TRECHOS DE DADOS —
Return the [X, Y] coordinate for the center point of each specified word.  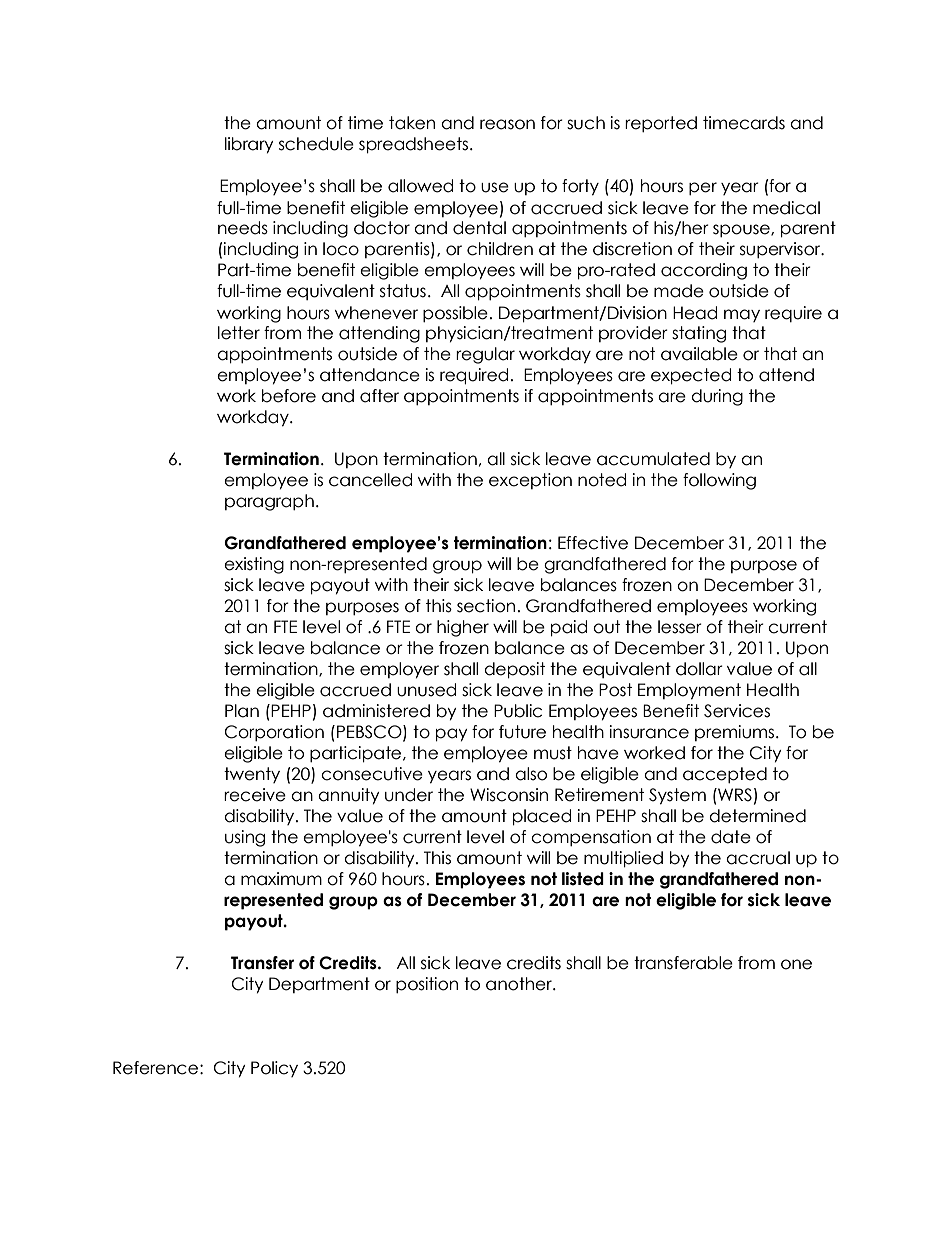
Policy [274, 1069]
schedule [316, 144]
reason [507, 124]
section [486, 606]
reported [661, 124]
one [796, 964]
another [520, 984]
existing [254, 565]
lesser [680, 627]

--

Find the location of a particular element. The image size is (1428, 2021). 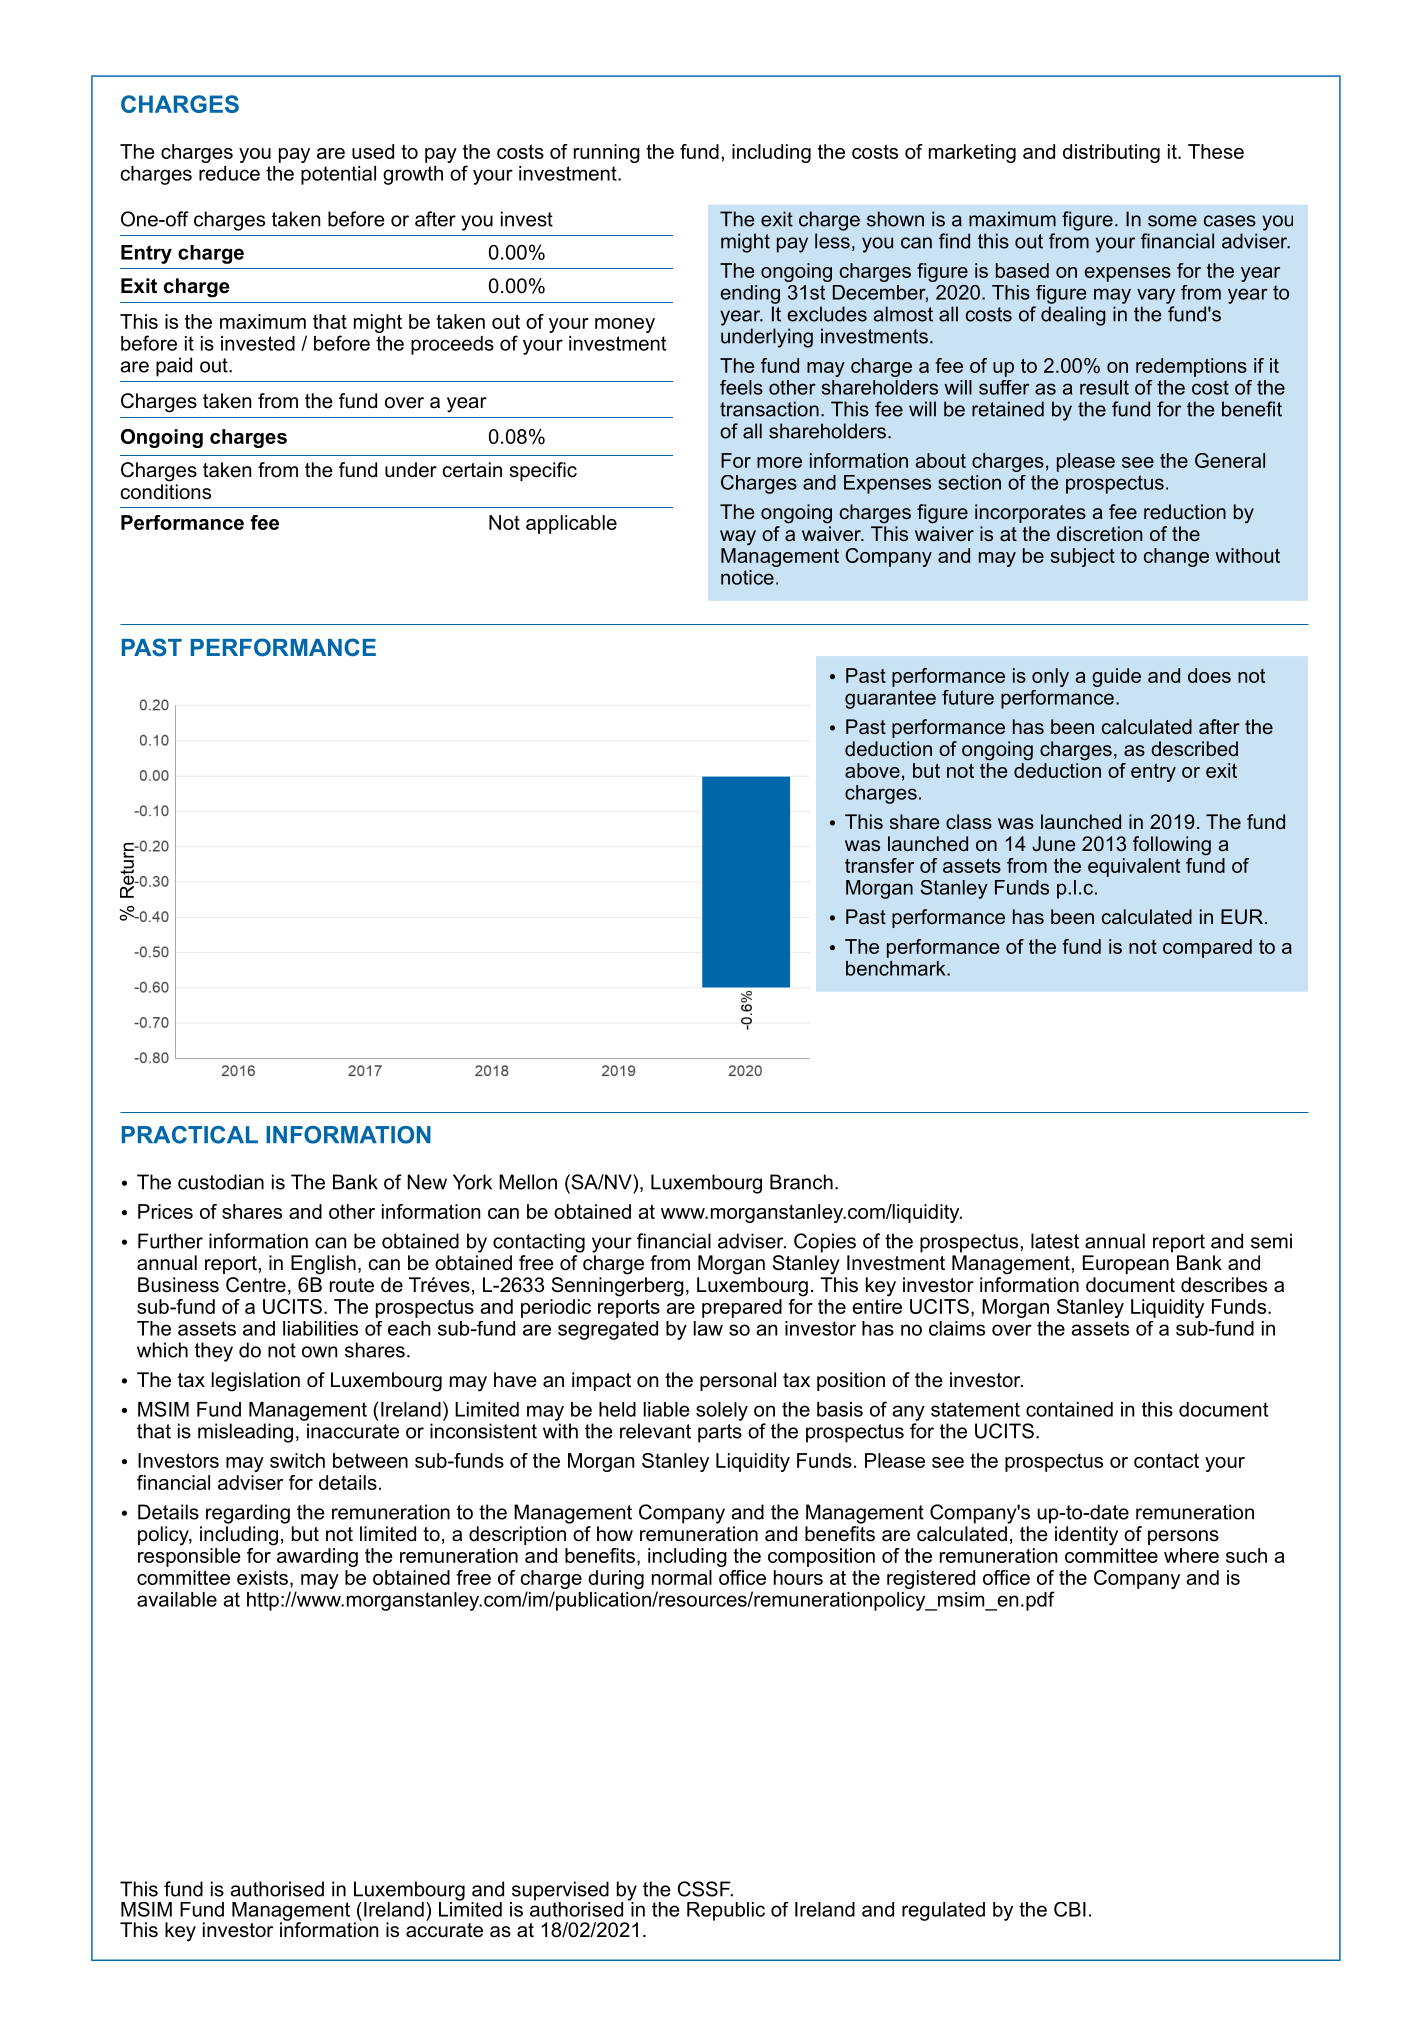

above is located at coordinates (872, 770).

...

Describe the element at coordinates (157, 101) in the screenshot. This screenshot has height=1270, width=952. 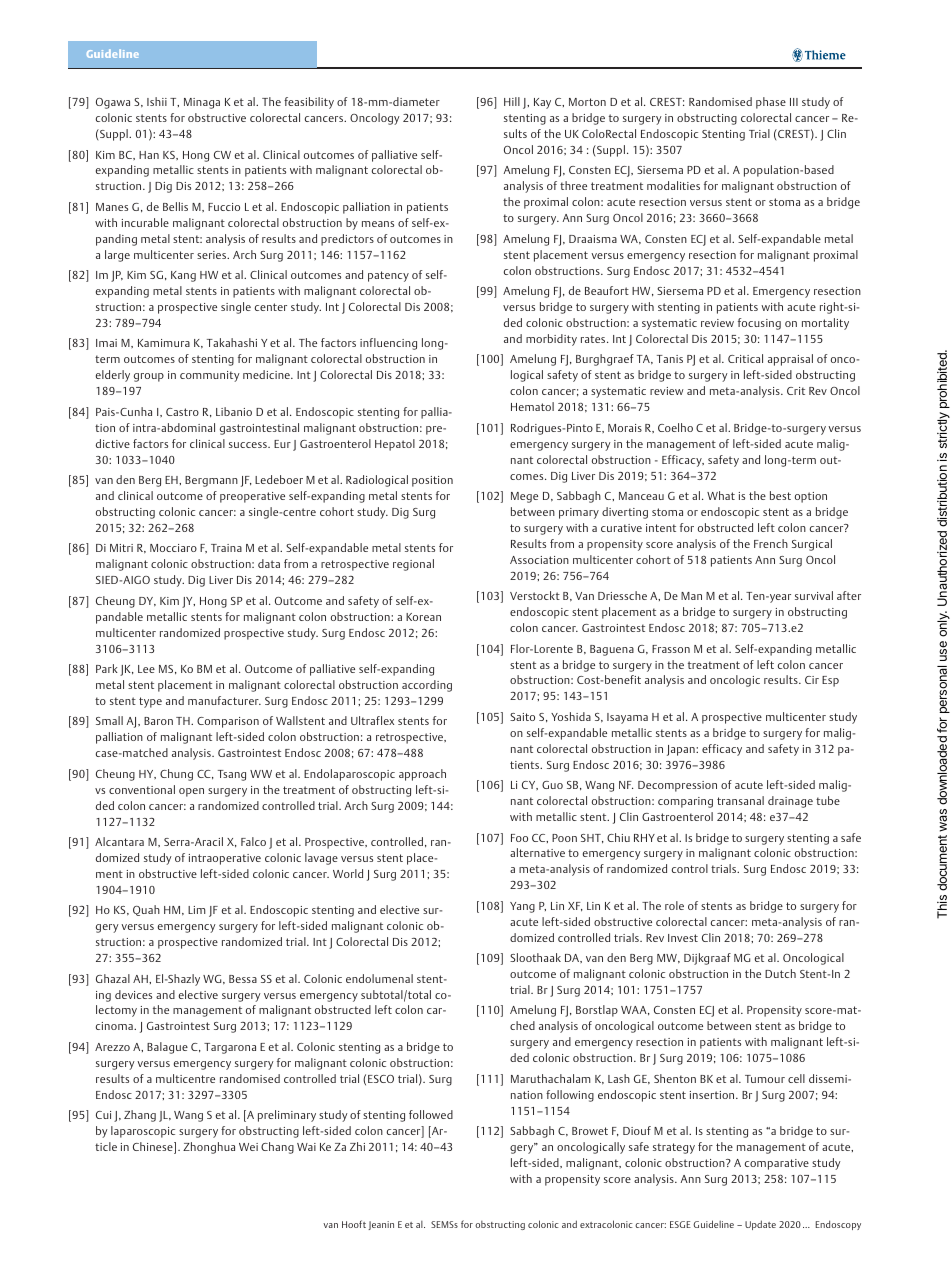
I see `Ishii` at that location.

INSTRUÇÕES DA TAREFA — Reproduza sem alterações as linhas, começando pela que contém "Describe the element" e terminando depois da que contém "at that location.". Deixe as imagens de fora da resposta.

RESPOSTA COMPLETA —
Describe the element at coordinates (157, 101) in the screenshot. This screenshot has height=1270, width=952. 
I see `Ishii` at that location.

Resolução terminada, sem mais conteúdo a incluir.